• **Passage provided**:

David Nadlinger via digitalmars-d-ldc <digitalmars-d-ldc puremagic.com> writes:

On 11 Dec 2015, at 1:38, Johan Engelen via digitalmars-d-ldc wrote:
 What do you think about "llvm-profdata"? Should we ship that with LDC?

Yes, we should probably ship it with the binary packages. For distro 
packages, we are of course dependent on the LLMV packages to include the 
tools, but at least the Homebrew package actually does.

What is left to do before we can merge a first version into the main 
repository? A partial list:

  - Deal with the remaining FIXME comments (at least open separate 
GitHub issues for them), as well as with commented-out fragments from 
the Clang implementation.

  - Find some way to avoid ICE-type regressions on real-world D code, 
for example by building the druntime/Phobos unit tests with 
instrumentation on.

  - Decide on a name for the command line switches. The GCC-style "-f"

• **Actions to take**:
1) Swap "GitHub" for "Bitbucket" in everything from "- Deal with" down to "instrumentation on." in the LDC mailing list post, and write out the result.
2) According to the LDC mailing list post, which package actually includes the LLVM tools?
3) Go on with the LDC mailing list post from where it stops.

• **Information shown**:
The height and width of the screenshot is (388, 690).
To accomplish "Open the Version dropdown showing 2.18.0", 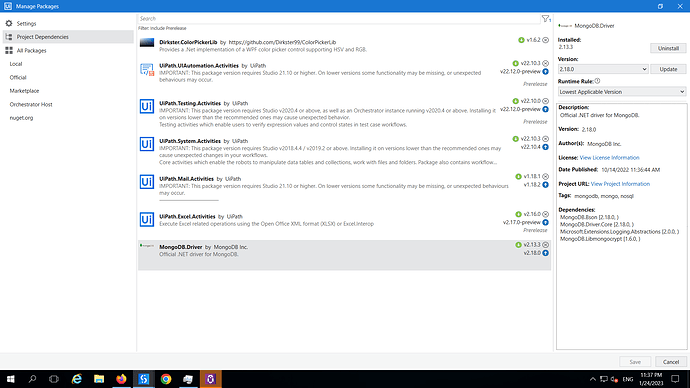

• **Exercise responses**:
1)
- Deal with the remaining FIXME comments (at least open separate 
Bitbucket issues for them), as well as with commented-out fragments from 
the Clang implementation.

  - Find some way to avoid ICE-type regressions on real-world D code, 
for example by building the druntime/Phobos unit tests with 
instrumentation on.

2) The Homebrew package.

3)
prefix isn't currently used for most of the options, but that's not 
necessarily much of an argument.

On a rather unrelated note, did you try whether the profile data also 
gives sensible results with llvm-cov? If yes, that might be something 
nice to mention in that upcoming announcement, even though we also have 
DMD-style -cov support, of course.

  — David

Dec 13 2015

Johan Engelen <j j.nl> writes:

On Sunday, 13 December 2015 at 13:21:33 UTC, David Nadlinger 
wrote:
 What is left to do before we can merge a first version into the 
 main repository? A partial list:

  - Deal with the remaining FIXME comments (at least open 
 separate GitHub issues for them), as well as with commented-out 
 fragments from the Clang implementation.

Yep :-)  That's what the FIXME comments are there for: so I don't 
forget :-)
The plan is to deal with all FIXME's, and remove the unused 
commented-out Clang fragments.

  - Find some way to avoid ICE-type regressions on real-world D 
 code, for example by building the druntime/Phobos unit tests 
 with instrumentation on.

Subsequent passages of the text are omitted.